A memorial service at Mukogawa Fort Wright Institute drew about 400 people. Many were there because of the 34-year sister city relationship between Spokane and Nishinomiya, a city in the middle of the devastation.
“To all our friends in the city of Nishinomiya, we send our condolences,” said Ed McWilliams, former chairman of the Spokane Area Chamber of Commerce who was involved in forming the sister city bond.
He said the enormity of the tragedy reminds people how interconnected the world has become. “The world really is a large village and the suffering in Nishinomiya affects all of us in that village,” McWilliams said.
More than 1,000 people were killed in Nishinomiya, including the city’s former mayor, Tatsuo Tatsuuma, who was instrumental in forging the sister-city ties with Spokane in 1961.
Nishinomiya, population 450,000, was Spokane’s first sister city. There are now four others.
At Friday’s ceremony were Japanese students of Mukogawa Institute, which is operating at the renovated former Fort Wright College in northwest Spokane.
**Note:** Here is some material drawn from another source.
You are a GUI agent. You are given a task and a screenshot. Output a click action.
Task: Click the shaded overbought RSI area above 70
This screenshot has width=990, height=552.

The institute provides English language instruction for high-school-age girls of Mukogawa Women’s University, which is located just outside Nishinomiya. The main university was badly damaged in the quake.
Spokane City Councilman Joel Crosby said the Mukogawa presence in Spokane is a tangible example of the friendship between the two cities.
“Today is a sad occasion because our friends in Nishinomiya have suffered,” Crosby said. “We grieve for the dead, the injured and all of those who have been displaced.”
More than 11,000 homes were destroyed in Nishinomiya and 16,000 people are being housed in shelters.
More than 5,000 people died in the Osaka, Kobe and Nishinomiya areas.
Help has been coming from Spokane. Hugh Burleson, president of the Spokane-Nishinomiya Sister City Society, said a ton of medical supplies from Sacred Heart Medical Center is being flown to Japan and should arrive on Monday.
More than $11,000 has been collected through a relief fund at First Interstate Bank.
“This city has a lot of heroes and a lot of warm-hearted people,” Burleson said, referring to the donations.